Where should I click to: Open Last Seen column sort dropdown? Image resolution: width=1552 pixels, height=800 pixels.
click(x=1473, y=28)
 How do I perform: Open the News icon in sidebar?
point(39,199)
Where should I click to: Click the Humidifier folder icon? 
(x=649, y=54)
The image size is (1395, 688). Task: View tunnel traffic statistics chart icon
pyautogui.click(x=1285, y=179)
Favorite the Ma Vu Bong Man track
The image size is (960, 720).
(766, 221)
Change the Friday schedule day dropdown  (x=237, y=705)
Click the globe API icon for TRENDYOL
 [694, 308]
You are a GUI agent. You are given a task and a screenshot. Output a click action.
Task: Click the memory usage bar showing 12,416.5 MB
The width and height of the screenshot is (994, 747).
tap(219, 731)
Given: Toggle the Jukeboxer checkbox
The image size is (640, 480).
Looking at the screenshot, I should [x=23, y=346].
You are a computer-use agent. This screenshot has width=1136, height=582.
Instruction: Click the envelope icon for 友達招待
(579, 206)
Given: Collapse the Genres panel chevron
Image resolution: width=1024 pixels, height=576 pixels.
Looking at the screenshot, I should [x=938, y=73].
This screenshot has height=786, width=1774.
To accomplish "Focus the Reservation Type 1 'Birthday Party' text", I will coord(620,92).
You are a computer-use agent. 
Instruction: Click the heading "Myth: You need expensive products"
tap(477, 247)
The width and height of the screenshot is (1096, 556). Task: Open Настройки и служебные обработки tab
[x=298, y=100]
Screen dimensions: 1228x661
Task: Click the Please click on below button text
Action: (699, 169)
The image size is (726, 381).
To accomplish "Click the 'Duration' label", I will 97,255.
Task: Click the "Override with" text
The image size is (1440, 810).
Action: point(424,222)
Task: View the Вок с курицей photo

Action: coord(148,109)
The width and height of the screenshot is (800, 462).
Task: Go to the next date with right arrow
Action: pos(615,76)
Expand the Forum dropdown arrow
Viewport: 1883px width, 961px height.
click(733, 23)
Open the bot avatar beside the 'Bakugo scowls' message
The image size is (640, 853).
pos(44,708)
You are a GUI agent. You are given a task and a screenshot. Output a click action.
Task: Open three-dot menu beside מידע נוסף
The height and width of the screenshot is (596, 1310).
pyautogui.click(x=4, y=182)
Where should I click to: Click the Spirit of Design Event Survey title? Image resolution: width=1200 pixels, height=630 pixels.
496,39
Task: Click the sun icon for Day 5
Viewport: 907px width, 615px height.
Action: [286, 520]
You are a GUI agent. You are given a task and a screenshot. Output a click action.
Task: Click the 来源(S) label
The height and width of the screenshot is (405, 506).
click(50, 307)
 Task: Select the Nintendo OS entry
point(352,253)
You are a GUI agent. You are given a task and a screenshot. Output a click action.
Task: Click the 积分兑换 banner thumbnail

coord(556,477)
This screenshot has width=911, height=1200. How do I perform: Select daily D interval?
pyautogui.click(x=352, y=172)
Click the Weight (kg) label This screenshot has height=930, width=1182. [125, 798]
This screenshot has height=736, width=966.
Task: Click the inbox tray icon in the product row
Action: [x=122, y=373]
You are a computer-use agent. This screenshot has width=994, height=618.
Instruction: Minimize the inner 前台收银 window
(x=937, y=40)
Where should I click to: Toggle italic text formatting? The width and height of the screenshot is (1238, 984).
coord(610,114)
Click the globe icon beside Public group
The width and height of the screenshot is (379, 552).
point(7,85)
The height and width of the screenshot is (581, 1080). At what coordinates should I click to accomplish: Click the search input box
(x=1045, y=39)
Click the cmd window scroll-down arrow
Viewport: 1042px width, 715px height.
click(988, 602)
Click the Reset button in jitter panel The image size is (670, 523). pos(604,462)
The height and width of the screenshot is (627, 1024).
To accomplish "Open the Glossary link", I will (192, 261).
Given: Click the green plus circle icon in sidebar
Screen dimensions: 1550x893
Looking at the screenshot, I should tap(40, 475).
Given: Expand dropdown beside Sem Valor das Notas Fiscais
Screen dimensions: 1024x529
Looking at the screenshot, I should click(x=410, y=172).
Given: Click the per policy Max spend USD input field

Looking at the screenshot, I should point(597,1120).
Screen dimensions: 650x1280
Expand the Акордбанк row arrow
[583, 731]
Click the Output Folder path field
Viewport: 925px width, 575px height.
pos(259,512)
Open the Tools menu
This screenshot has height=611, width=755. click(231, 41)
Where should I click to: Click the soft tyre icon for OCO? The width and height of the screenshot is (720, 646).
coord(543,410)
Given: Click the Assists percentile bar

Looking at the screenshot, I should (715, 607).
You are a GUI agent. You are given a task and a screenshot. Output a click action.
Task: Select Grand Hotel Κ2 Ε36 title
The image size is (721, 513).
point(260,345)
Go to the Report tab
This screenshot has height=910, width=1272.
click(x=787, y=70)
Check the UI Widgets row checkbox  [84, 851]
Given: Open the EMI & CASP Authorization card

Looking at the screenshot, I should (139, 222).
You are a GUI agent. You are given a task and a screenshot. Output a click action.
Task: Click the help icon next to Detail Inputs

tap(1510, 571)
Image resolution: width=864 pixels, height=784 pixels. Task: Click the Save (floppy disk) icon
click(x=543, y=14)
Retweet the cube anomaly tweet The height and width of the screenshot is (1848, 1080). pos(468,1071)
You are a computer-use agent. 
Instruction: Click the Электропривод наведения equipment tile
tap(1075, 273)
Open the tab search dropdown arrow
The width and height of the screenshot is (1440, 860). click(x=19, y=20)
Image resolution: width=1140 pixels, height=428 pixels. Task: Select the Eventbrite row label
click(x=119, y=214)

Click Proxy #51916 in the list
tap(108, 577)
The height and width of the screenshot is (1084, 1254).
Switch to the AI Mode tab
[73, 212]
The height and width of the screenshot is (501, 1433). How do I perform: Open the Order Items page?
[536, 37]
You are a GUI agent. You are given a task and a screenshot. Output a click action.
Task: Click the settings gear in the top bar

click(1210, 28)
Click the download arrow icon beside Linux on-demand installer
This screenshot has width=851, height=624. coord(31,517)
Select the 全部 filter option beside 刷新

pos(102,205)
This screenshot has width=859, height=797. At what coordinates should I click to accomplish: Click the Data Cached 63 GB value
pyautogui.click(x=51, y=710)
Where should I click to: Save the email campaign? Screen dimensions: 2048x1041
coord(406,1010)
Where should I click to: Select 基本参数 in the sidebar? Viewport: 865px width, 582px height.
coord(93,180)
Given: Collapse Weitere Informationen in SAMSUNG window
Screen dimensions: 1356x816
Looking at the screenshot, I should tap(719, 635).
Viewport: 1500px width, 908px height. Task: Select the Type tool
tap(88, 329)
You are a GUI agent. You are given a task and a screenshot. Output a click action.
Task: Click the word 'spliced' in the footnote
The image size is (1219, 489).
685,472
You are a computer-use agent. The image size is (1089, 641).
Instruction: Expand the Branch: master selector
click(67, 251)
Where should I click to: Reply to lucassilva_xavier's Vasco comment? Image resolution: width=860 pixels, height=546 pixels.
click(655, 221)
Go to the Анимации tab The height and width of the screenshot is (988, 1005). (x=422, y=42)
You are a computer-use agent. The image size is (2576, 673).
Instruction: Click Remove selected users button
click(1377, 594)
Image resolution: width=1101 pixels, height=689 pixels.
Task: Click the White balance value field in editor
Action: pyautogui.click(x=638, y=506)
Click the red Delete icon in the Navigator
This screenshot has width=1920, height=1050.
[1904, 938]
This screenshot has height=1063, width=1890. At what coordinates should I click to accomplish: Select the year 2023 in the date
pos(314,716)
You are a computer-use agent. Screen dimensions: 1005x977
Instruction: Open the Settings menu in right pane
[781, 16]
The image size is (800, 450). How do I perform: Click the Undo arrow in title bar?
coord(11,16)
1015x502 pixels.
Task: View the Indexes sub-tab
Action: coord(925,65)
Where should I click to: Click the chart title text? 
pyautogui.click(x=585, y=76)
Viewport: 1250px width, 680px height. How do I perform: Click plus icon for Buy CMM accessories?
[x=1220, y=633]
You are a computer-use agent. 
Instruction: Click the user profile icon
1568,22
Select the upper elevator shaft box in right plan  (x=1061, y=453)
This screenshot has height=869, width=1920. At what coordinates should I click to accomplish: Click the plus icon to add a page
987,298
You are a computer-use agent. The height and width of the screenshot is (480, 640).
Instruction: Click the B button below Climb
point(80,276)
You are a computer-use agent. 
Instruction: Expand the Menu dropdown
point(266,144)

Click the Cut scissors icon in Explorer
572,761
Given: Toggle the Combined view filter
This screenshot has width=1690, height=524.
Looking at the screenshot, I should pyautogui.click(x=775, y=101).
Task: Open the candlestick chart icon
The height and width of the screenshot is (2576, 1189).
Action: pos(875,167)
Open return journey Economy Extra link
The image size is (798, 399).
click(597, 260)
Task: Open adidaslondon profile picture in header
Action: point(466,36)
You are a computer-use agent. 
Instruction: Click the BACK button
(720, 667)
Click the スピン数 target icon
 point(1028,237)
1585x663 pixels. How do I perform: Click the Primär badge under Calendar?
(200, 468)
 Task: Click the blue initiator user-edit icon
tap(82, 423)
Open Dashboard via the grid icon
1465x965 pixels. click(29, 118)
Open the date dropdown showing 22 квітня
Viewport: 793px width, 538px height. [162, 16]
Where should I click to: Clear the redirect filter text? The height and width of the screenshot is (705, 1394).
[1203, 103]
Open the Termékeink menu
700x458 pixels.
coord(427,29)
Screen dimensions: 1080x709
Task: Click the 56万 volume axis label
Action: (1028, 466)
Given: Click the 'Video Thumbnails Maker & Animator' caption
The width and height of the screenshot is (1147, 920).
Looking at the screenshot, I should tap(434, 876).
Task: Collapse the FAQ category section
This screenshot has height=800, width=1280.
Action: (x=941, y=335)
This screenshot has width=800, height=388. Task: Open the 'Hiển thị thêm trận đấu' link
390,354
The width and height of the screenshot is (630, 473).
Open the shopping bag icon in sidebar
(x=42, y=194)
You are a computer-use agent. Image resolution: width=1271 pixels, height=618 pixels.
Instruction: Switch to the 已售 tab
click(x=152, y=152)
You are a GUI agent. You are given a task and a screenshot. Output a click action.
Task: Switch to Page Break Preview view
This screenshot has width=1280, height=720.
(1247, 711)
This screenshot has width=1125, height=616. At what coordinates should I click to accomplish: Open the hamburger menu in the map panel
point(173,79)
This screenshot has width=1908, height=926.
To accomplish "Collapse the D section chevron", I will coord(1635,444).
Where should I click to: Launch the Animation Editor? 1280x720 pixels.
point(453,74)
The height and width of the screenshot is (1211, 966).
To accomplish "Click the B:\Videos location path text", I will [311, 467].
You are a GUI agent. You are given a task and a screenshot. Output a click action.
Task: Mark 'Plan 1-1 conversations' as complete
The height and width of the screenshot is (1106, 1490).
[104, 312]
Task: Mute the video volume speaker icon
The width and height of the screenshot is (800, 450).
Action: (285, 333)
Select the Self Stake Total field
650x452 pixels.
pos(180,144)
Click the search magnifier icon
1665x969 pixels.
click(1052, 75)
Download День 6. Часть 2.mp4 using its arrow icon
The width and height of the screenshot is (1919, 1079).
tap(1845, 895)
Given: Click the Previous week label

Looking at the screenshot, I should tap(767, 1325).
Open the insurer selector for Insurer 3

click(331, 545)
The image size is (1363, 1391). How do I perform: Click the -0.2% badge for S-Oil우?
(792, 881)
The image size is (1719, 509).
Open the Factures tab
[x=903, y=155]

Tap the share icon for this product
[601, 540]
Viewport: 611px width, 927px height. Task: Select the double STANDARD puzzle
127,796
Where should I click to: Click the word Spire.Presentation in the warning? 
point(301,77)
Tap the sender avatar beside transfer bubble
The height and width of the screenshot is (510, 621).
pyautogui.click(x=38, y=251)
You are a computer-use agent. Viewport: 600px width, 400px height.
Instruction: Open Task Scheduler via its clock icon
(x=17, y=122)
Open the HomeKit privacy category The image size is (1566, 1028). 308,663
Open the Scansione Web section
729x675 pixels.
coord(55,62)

************

» Work to be completed:
Find and copy each line of the listing above that holds the word "Collapse".

» Reply:
Given: Collapse the Genres panel chevron
Given: Collapse Weitere Informationen in SAMSUNG window
Task: Collapse the FAQ category section
To accomplish "Collapse the D section chevron", I will coord(1635,444).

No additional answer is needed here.